**GIVEN DATA**:
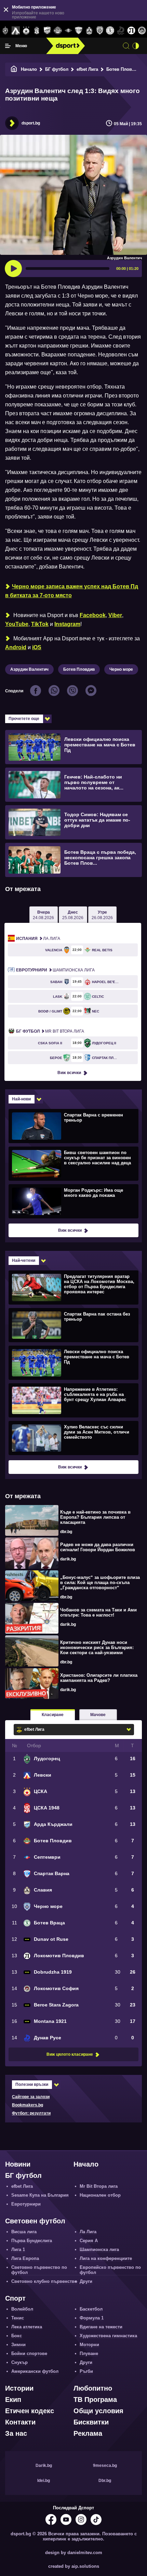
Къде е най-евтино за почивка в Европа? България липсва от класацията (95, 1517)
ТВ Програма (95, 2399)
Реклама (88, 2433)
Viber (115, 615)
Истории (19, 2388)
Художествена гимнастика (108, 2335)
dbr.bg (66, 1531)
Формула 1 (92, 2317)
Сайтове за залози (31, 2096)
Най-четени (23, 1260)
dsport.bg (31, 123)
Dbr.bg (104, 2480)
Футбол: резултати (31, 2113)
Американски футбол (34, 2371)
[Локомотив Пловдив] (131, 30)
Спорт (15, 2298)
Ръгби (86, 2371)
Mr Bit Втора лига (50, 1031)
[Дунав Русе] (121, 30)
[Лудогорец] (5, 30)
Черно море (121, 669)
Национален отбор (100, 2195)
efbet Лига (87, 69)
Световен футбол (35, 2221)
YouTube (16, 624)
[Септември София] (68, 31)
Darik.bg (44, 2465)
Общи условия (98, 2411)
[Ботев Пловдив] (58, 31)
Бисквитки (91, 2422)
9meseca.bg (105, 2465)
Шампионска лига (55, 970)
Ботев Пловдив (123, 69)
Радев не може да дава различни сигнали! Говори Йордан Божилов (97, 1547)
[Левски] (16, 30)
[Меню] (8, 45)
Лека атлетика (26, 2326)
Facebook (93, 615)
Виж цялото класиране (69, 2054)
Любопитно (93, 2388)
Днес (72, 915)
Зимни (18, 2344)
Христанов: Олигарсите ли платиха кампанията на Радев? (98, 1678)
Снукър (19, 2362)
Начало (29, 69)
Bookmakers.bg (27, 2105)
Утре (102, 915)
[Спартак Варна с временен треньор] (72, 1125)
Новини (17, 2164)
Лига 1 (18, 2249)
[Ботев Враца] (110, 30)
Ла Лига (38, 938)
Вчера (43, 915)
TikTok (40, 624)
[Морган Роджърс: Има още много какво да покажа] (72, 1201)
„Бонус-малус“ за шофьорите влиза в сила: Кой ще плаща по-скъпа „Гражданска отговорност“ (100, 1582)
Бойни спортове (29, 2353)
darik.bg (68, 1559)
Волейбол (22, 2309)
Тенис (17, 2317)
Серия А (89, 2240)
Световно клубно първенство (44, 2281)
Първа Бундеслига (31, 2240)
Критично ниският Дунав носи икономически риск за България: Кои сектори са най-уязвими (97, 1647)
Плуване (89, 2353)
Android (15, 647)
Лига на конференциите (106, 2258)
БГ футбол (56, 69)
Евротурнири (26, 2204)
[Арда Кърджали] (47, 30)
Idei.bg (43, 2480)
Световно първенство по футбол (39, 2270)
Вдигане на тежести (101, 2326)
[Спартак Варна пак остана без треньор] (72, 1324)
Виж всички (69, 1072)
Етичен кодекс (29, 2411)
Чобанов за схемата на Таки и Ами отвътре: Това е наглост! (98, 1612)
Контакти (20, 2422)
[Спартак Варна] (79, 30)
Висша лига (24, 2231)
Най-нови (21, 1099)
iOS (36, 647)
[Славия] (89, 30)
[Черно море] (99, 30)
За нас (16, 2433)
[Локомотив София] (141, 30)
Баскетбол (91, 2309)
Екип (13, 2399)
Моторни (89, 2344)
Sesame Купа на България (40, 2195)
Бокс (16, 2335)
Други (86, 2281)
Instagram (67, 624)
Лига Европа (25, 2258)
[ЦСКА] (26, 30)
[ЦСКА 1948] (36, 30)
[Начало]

**YOUR INSTRUCTIONS**:
Please repeat every record above exactly, leaving the pictures out.

**ANSWER SECTION**:
Къде е най-евтино за почивка в Европа? България липсва от класацията (95, 1517)
ТВ Програма (95, 2399)
Реклама (88, 2433)
Viber (115, 615)
Истории (19, 2388)
Художествена гимнастика (108, 2335)
dbr.bg (66, 1531)
Формула 1 (92, 2317)
Сайтове за залози (31, 2096)
Най-четени (23, 1260)
dsport.bg (31, 123)
Dbr.bg (104, 2480)
Футбол: резултати (31, 2113)
Американски футбол (34, 2371)
[Локомотив Пловдив] (131, 30)
Спорт (15, 2298)
Ръгби (86, 2371)
Mr Bit Втора лига (50, 1031)
[Дунав Русе] (121, 30)
[Лудогорец] (5, 30)
Черно море (121, 669)
Национален отбор (100, 2195)
efbet Лига (87, 69)
Световен футбол (35, 2221)
YouTube (16, 624)
[Септември София] (68, 31)
Darik.bg (44, 2465)
Общи условия (98, 2411)
[Ботев Пловдив] (58, 31)
Бисквитки (91, 2422)
9meseca.bg (105, 2465)
Шампионска лига (55, 970)
Ботев Пловдив (123, 69)
Радев не може да дава различни сигнали! Говори Йордан Божилов (97, 1547)
[Левски] (16, 30)
[Меню] (8, 45)
Лека атлетика (26, 2326)
Facebook (93, 615)
Виж цялото класиране (69, 2054)
Любопитно (93, 2388)
Днес (72, 915)
Зимни (18, 2344)
Христанов: Олигарсите ли платиха кампанията на Радев? (98, 1678)
Снукър (19, 2362)
Начало (29, 69)
Bookmakers.bg (27, 2105)
Утре (102, 915)
[Спартак Варна с временен треньор] (72, 1125)
Новини (17, 2164)
Лига 1 (18, 2249)
[Ботев Враца] (110, 30)
Ла Лига (38, 938)
Вчера (43, 915)
TikTok (40, 624)
[Морган Роджърс: Има още много какво да покажа] (72, 1201)
„Бонус-малус“ за шофьорите влиза в сила: Кой ще плаща по-скъпа „Гражданска отговорност“ (100, 1582)
Бойни спортове (29, 2353)
darik.bg (68, 1559)
Волейбол (22, 2309)
Тенис (17, 2317)
Серия А (89, 2240)
Световно клубно първенство (44, 2281)
Първа Бундеслига (31, 2240)
Критично ниският Дунав носи икономически риск за България: Кои сектори са най-уязвими (97, 1647)
Плуване (89, 2353)
Android (15, 647)
Лига на конференциите (106, 2258)
БГ футбол (56, 69)
Евротурнири (26, 2204)
[Арда Кърджали] (47, 30)
Idei.bg (43, 2480)
Световно първенство по футбол (39, 2270)
Вдигане на тежести (101, 2326)
[Спартак Варна пак остана без треньор] (72, 1324)
Виж всички (69, 1072)
Етичен кодекс (29, 2411)
Чобанов за схемата на Таки и Ами отвътре: Това е наглост! (98, 1612)
Контакти (20, 2422)
[Спартак Варна] (79, 30)
Висша лига (24, 2231)
Най-нови (21, 1099)
iOS (36, 647)
[Славия] (89, 30)
[Черно море] (99, 30)
За нас (16, 2433)
[Локомотив София] (141, 30)
Баскетбол (91, 2309)
Екип (13, 2399)
Моторни (89, 2344)
Sesame Купа на България (40, 2195)
Бокс (16, 2335)
Други (86, 2281)
Instagram (67, 624)
Лига Европа (25, 2258)
[ЦСКА] (26, 30)
[ЦСКА 1948] (36, 30)
[Начало]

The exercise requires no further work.